Gli altri 4 imputati sono accusati, tra gli altri reati di omicidio colposo, reato che, però, è ormai prossimo alla prescrizione: si tratta dell’ex sindaco di Farindola, Ilario Lacchetta (per il quale era stata annullata la sentenza di condanna), del tecnico comunale Enrico Colangeli e dei due funzionari della Provincia di Pescara Paolo D’Incecco e Mauro Di Blasio.
L’elemento nuovo, per questo procedimento, è quello della prevenzione. Secondo i giudici della Cassazione, i funzionari regionali avrebbero dovuto applicare la legge che li obbliga a redigere la carta localizzazione pericolo valanghe. Un documento che, sostengono i giudici, avrebbe potuto scongiurare sicuramente la tragedia, in quanto l’hotel sarebbe stato con ogni probabilità chiuso durante i mesi invernali.

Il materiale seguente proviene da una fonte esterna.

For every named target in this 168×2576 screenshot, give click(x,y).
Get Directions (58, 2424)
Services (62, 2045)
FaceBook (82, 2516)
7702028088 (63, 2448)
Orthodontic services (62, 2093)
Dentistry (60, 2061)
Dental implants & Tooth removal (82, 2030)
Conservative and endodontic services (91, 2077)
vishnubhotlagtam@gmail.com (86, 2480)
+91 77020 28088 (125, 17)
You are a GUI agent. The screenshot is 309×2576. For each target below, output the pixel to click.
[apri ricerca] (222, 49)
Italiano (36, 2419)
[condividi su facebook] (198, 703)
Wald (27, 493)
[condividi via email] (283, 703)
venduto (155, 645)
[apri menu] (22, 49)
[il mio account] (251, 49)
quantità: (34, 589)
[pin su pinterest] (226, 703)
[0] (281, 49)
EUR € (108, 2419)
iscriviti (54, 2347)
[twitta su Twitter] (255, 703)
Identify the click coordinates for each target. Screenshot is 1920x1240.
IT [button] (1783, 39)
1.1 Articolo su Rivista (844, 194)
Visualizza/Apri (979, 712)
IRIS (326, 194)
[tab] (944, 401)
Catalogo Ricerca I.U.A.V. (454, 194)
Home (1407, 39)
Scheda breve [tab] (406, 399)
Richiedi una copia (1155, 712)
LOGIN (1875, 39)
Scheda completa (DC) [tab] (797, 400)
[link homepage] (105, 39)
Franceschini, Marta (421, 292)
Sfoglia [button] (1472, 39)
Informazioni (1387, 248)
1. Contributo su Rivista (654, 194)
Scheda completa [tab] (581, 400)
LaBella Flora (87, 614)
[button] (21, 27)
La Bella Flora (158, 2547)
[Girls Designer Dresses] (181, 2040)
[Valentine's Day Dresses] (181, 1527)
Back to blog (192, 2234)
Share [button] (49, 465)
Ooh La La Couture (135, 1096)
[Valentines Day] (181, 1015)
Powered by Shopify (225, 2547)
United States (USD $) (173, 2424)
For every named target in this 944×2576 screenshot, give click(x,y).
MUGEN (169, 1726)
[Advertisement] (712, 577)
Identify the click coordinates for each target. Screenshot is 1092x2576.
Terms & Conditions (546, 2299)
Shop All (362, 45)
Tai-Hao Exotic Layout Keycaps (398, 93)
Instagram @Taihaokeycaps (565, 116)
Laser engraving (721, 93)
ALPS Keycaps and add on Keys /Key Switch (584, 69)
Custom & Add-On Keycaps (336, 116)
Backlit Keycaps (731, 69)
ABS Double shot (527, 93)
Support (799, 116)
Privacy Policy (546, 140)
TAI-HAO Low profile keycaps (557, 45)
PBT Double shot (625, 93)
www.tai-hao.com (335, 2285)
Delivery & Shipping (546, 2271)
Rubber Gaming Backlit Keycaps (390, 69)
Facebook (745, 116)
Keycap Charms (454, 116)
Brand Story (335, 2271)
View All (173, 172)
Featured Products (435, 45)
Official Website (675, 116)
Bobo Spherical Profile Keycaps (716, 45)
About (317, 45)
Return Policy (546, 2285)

Se la carta fosse stata applicata, secondo gli ermellini, l’hotel sarebbe potuto essere classificato come a rischio valanghe, cosa che avrebbe comportato il divieto di accedervi oppure di utilizzare le strutture in esso presenti, “ovvero – scrissero nelle motivazioni della sentenza – ne avrebbe imposto un uso disciplinato (limitato, per esempio, alle stagioni non invernali”. “Era tal conclusione possibile? – si chiedono i giudici – Tale conclusione era possibile e anche dovuta”.
Da qui la rimodulazione alla sentenza di secondo grado con la richiesta di un nuovo processo, in particolare, per sei dirigenti della Regione Abruzzo, assolti nei precedenti gradi, sull’ipotesi di reato di disastro colposo, per la mancata applicazione della Carta Localizzazione Pericolo Valanghe.
Riguardo gli altri imputati, la Cassazione ha confermato l’assoluzione dell’ex prefetto Francesco Provolo e di un dirigente della Prefettura, Leonardo Bianco, dall’accusa di depistaggio, confermando la condanna per i delitti di omissione di atti d’ufficio e falso ideologico – in via di prescrizione – e confermato le condanne per l’ex gestore dell’hotel e per il geometra che aveva redatto la relazione allegata al permesso per la ristrutturazione dell’albergo stesso per i reati di falsità ideologica.